The elder answered after a long moment, "Perhaps seven more turns of your Empire's sphere, but do not be fooled by the number of bells that gives you, it is better to stay far beyond the edge of the night. If you take a moment's rest, you'll find you must run for twice as long to catch up with the sun."

"Seven days?" Appella asked incredulously. 

"Game days are a lot shorter," Jade reminded her. Him. Eric's character. Somehow thinking of the hours that existed outside the game made him think of the actual person.

"What do you think happens if you log back in during the night?" Apella wondered.

"I'm not sure I want to be the character that finds out first," Jade admitted.

"Do you just carry these leaves around the moon forever, in a single endless day?" Harmony asked suddenly. 

"Not forever, one must only carry a branch back to the tree a hundred times to earn a taste of the tree's fruit, and renew the pledge."

The Augusmin beside him piped up, "It only takes a thousand to gain immortality!"

"Immortality? Seriously?" Apella scoffed.

"I don't see why not, Living Jade Empire already has fountains of youth," Jade pointed out.

Skyheart Snowsong merely replied to the elder rather dryly, "The tree's fruit probably tastes like swamp muck then."

A ripple of reaction spread across the gently rolling sea of figures. 

"Why, how could you, why would you even..?" the younger Augusmin spluttered.

"Medicine always tastes bad," Harmony assured them.

"It is certainly the most delectable fruit in existence!" the elder objected.

"Ever had an apple?" Harmony asked laughingly.

"No, I haven't had the opportunity," the elder replied.

"I might have one." Sky shifted the mirror to point at the sky as she reached for her storage ring.

"Don't let the foreigner trick you!" one of the younger Augusmin shouted at the eldest.

"The energy the tree gifts us is worth more than the most delicious food imaginable," another added confidently.

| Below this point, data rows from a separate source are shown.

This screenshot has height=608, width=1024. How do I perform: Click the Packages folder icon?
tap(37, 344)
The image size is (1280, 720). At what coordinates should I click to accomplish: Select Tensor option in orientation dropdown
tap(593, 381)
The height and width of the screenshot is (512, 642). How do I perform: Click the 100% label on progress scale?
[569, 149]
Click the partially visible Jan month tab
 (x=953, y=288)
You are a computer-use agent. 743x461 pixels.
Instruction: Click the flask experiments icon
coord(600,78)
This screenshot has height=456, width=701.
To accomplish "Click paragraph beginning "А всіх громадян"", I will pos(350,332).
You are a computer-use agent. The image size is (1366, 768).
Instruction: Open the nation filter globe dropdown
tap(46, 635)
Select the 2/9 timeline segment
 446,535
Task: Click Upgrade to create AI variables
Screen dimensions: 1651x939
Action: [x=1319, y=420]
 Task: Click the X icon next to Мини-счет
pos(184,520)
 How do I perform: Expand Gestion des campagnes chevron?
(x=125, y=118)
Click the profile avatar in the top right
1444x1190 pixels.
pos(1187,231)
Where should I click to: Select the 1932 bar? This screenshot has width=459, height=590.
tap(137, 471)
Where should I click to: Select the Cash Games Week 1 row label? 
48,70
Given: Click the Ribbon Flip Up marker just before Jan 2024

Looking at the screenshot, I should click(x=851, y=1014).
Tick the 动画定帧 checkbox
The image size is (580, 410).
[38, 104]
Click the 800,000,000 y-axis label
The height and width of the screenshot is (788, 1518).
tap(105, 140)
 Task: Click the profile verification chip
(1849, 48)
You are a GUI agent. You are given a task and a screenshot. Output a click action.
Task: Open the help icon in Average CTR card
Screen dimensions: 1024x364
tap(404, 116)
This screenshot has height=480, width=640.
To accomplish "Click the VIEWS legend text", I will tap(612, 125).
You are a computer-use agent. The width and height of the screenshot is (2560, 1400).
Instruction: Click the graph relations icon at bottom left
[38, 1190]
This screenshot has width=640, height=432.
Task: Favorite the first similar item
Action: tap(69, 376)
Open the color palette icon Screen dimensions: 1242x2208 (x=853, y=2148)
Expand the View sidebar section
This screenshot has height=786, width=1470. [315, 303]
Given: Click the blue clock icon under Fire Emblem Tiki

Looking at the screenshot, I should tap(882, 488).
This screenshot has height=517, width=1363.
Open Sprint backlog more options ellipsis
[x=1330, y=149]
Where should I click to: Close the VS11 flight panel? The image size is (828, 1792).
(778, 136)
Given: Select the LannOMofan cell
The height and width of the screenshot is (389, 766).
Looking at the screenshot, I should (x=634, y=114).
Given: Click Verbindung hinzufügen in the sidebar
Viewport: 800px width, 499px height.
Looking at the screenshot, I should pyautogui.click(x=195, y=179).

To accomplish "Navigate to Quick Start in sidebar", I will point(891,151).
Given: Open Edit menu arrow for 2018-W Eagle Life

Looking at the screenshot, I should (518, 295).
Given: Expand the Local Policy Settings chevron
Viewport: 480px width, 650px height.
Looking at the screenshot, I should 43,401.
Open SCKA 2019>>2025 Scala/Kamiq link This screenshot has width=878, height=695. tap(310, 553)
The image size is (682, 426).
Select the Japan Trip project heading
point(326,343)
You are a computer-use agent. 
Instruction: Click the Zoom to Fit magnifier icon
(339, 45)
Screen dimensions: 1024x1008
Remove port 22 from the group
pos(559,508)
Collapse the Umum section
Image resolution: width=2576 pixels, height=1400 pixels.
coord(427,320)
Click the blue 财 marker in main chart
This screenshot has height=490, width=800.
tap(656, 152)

Another ripple spread through the Augusmin as Sky held out an apple. The Augusmin stared at it ascance, as though it were the strangest object they had ever seen.

The Augusmin elder's ears swiveled for a moment, and then he shook his head. "Thank you, but I decline. You won't trick one of the tree's precious leaves out of me that easily."

"You can just have it. I will gift it to you freely," Sky promised.

The elder tilted his head, but then shook it in negation again a moment later. "I will still decline," he said firmly.